Annick de Souzenelle was born on November 4, 1922 into a post-war world which even as a child she found absurd. She earned her Bachelor’s Degree in Mathematics in 1944. Perhaps with a view to find answers to her questions about suffering and meaning, she then turned to nursing and gained her State Diploma in 1947. For fifteen years she worked as an anesthetist. She likes to joke that the first part of her life was spent putting people to sleep, and the second waking them up. Five of these years were spent in Morocco, and contact with Islam and the Arab world left a strong impression on her.
De Souzenelle was brought up as a Roman Catholic, but left this Church at the age of 20, searching for meaning. Fifteen years later she came across the Orthodox Church and the priest who was later to become Bishop Jean Kovalevsky, with whom she studied theology, and shortly afterwards met a Kabbalist who introduced her to the study of Biblical Hebrew and the Kabbalah. These two approaches to the same Mystery amounted to an amazing form of stereophony and an emotional, psychological and spiritual upheaval. From this point on, she continued studying and researching. She also became a Jungian psychotherapist. She began to write, first The Body and its Symbolism (1974), soon afterwards a study of the symbolism of the Hebrew Letters (La lettre, chemin de vie), and finally a new translation with detailed commentary of the first five chapters of Genesis (Alliance de feu).

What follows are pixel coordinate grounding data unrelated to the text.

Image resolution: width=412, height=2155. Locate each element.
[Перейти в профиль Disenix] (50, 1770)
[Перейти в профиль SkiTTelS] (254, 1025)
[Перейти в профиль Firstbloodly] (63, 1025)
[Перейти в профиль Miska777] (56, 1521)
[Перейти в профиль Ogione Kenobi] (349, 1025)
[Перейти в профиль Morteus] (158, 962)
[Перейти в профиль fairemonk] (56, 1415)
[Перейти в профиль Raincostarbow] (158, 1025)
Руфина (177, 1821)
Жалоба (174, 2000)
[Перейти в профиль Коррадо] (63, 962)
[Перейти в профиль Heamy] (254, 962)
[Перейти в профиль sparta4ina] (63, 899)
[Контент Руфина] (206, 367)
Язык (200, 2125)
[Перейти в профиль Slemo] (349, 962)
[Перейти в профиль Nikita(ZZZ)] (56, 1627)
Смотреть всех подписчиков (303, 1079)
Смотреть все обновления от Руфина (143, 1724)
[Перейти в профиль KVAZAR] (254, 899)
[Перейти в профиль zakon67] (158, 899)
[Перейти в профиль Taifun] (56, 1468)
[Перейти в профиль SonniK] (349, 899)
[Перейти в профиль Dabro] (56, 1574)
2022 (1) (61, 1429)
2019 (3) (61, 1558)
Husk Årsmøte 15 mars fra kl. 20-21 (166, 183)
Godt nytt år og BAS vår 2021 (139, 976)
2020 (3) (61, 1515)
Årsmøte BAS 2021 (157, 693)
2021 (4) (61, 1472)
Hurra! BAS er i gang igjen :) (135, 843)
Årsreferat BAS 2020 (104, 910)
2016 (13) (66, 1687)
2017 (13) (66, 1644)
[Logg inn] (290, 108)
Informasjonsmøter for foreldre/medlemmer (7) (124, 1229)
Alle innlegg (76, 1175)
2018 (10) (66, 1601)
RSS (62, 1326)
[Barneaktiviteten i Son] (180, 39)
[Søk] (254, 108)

These three works are the foundations on which fifteen subsequent books repose.
In 2010 she founded an Institute of Spiritual Anthropology in Angers, France., which brings students knowledge of all the great spiritual traditions of humanity and the depths where they resemble each other, enabling hearts to awaken.
She continues to write and to teach, mostly now in France, Belgium and Italy, though in the past she has also taught in Canada and Roumania. De Souzenelle is married and the mother of two children.